Recast all of the data below as a Markdown table with two columns, No. and Line. Give each nonblank line its own numbered row and omit blank lines.

■ ■ ■ ■ ■

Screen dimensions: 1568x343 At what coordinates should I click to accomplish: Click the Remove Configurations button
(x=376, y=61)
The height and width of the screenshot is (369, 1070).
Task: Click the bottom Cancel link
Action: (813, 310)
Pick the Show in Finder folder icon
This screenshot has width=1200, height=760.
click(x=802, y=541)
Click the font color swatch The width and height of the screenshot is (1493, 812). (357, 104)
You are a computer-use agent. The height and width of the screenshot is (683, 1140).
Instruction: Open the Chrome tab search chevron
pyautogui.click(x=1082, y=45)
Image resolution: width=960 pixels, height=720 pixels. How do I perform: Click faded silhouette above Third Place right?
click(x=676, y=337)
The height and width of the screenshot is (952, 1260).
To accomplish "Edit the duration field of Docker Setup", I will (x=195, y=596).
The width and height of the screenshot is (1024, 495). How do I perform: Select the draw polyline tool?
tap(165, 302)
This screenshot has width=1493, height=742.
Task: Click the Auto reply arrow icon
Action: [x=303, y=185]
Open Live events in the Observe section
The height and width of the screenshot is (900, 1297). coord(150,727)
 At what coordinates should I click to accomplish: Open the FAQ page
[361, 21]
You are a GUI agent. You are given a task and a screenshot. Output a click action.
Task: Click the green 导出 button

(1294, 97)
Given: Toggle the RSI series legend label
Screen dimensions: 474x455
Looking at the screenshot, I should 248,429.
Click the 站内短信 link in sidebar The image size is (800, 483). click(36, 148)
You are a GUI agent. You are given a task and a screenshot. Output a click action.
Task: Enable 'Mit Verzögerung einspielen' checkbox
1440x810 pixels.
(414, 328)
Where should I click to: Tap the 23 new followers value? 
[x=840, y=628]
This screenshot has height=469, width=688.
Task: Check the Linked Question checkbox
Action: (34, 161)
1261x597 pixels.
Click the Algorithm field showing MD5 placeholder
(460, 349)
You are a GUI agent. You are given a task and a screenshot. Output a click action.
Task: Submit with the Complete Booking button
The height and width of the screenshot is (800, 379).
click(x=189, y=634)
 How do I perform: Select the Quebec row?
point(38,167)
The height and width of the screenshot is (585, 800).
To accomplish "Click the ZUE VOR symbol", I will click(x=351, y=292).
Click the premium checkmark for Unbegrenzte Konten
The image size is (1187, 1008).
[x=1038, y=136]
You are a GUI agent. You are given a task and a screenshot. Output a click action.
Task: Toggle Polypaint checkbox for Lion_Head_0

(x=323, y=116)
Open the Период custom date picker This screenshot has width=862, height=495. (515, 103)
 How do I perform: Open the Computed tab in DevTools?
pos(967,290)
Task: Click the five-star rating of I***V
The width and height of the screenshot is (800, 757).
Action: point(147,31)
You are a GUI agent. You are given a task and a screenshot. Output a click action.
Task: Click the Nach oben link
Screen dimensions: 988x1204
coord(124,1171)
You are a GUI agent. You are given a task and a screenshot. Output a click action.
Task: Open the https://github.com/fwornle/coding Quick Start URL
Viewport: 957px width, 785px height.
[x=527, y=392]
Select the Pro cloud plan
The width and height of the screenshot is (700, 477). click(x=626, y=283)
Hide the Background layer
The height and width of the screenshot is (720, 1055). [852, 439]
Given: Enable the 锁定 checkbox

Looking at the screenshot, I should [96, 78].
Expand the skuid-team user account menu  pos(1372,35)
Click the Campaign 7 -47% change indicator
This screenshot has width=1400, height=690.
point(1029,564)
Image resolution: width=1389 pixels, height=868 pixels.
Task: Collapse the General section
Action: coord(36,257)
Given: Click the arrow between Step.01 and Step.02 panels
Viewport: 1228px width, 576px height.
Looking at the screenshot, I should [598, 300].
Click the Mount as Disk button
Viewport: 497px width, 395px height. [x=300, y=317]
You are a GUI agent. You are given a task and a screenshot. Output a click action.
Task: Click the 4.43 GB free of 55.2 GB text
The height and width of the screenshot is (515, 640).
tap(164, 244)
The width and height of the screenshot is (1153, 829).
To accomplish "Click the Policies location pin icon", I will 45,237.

■ ■ ■ ■ ■

## Complete output:
| No. | Line |
|---|---|
| 1 | Screen dimensions: 1568x343 At what coordinates should I click to accomplish: Click the Remove Configurations button |
| 2 | (x=376, y=61) |
| 3 | The height and width of the screenshot is (369, 1070). |
| 4 | Task: Click the bottom Cancel link |
| 5 | Action: (813, 310) |
| 6 | Pick the Show in Finder folder icon |
| 7 | This screenshot has width=1200, height=760. |
| 8 | click(x=802, y=541) |
| 9 | Click the font color swatch The width and height of the screenshot is (1493, 812). (357, 104) |
| 10 | You are a computer-use agent. The height and width of the screenshot is (683, 1140). |
| 11 | Instruction: Open the Chrome tab search chevron |
| 12 | pyautogui.click(x=1082, y=45) |
| 13 | Image resolution: width=960 pixels, height=720 pixels. How do I perform: Click faded silhouette above Third Place right? |
| 14 | click(x=676, y=337) |
| 15 | The height and width of the screenshot is (952, 1260). |
| 16 | To accomplish "Edit the duration field of Docker Setup", I will (x=195, y=596). |
| 17 | The width and height of the screenshot is (1024, 495). How do I perform: Select the draw polyline tool? |
| 18 | tap(165, 302) |
| 19 | This screenshot has width=1493, height=742. |
| 20 | Task: Click the Auto reply arrow icon |
| 21 | Action: [x=303, y=185] |
| 22 | Open Live events in the Observe section |
| 23 | The height and width of the screenshot is (900, 1297). coord(150,727) |
| 24 |  At what coordinates should I click to accomplish: Open the FAQ page |
| 25 | [361, 21] |
| 26 | You are a GUI agent. You are given a task and a screenshot. Output a click action. |
| 27 | Task: Click the green 导出 button |
| 28 | (1294, 97) |
| 29 | Given: Toggle the RSI series legend label |
| 30 | Screen dimensions: 474x455 |
| 31 | Looking at the screenshot, I should 248,429. |
| 32 | Click the 站内短信 link in sidebar The image size is (800, 483). click(36, 148) |
| 33 | You are a GUI agent. You are given a task and a screenshot. Output a click action. |
| 34 | Task: Enable 'Mit Verzögerung einspielen' checkbox |
| 35 | 1440x810 pixels. |
| 36 | (414, 328) |
| 37 | Where should I click to: Tap the 23 new followers value?  |
| 38 | [x=840, y=628] |
| 39 | This screenshot has height=469, width=688. |
| 40 | Task: Check the Linked Question checkbox |
| 41 | Action: (34, 161) |
| 42 | 1261x597 pixels. |
| 43 | Click the Algorithm field showing MD5 placeholder |
| 44 | (460, 349) |
| 45 | You are a GUI agent. You are given a task and a screenshot. Output a click action. |
| 46 | Task: Submit with the Complete Booking button |
| 47 | The height and width of the screenshot is (800, 379). |
| 48 | click(x=189, y=634) |
| 49 |  How do I perform: Select the Quebec row? |
| 50 | point(38,167) |
| 51 | The height and width of the screenshot is (585, 800). |
| 52 | To accomplish "Click the ZUE VOR symbol", I will click(x=351, y=292). |
| 53 | Click the premium checkmark for Unbegrenzte Konten |
| 54 | The image size is (1187, 1008). |
| 55 | [x=1038, y=136] |
| 56 | You are a GUI agent. You are given a task and a screenshot. Output a click action. |
| 57 | Task: Toggle Polypaint checkbox for Lion_Head_0 |
| 58 | (x=323, y=116) |
| 59 | Open the Период custom date picker This screenshot has width=862, height=495. (515, 103) |
| 60 |  How do I perform: Open the Computed tab in DevTools? |
| 61 | pos(967,290) |
| 62 | Task: Click the five-star rating of I***V |
| 63 | The width and height of the screenshot is (800, 757). |
| 64 | Action: point(147,31) |
| 65 | You are a GUI agent. You are given a task and a screenshot. Output a click action. |
| 66 | Task: Click the Nach oben link |
| 67 | Screen dimensions: 988x1204 |
| 68 | coord(124,1171) |
| 69 | You are a GUI agent. You are given a task and a screenshot. Output a click action. |
| 70 | Task: Open the https://github.com/fwornle/coding Quick Start URL |
| 71 | Viewport: 957px width, 785px height. |
| 72 | [x=527, y=392] |
| 73 | Select the Pro cloud plan |
| 74 | The width and height of the screenshot is (700, 477). click(x=626, y=283) |
| 75 | Hide the Background layer |
| 76 | The height and width of the screenshot is (720, 1055). [852, 439] |
| 77 | Given: Enable the 锁定 checkbox |
| 78 | Looking at the screenshot, I should [96, 78]. |
| 79 | Expand the skuid-team user account menu  pos(1372,35) |
| 80 | Click the Campaign 7 -47% change indicator |
| 81 | This screenshot has width=1400, height=690. |
| 82 | point(1029,564) |
| 83 | Image resolution: width=1389 pixels, height=868 pixels. |
| 84 | Task: Collapse the General section |
| 85 | Action: coord(36,257) |
| 86 | Given: Click the arrow between Step.01 and Step.02 panels |
| 87 | Viewport: 1228px width, 576px height. |
| 88 | Looking at the screenshot, I should [598, 300]. |
| 89 | Click the Mount as Disk button |
| 90 | Viewport: 497px width, 395px height. [x=300, y=317] |
| 91 | You are a GUI agent. You are given a task and a screenshot. Output a click action. |
| 92 | Task: Click the 4.43 GB free of 55.2 GB text |
| 93 | The height and width of the screenshot is (515, 640). |
| 94 | tap(164, 244) |
| 95 | The width and height of the screenshot is (1153, 829). |
| 96 | To accomplish "Click the Policies location pin icon", I will 45,237. |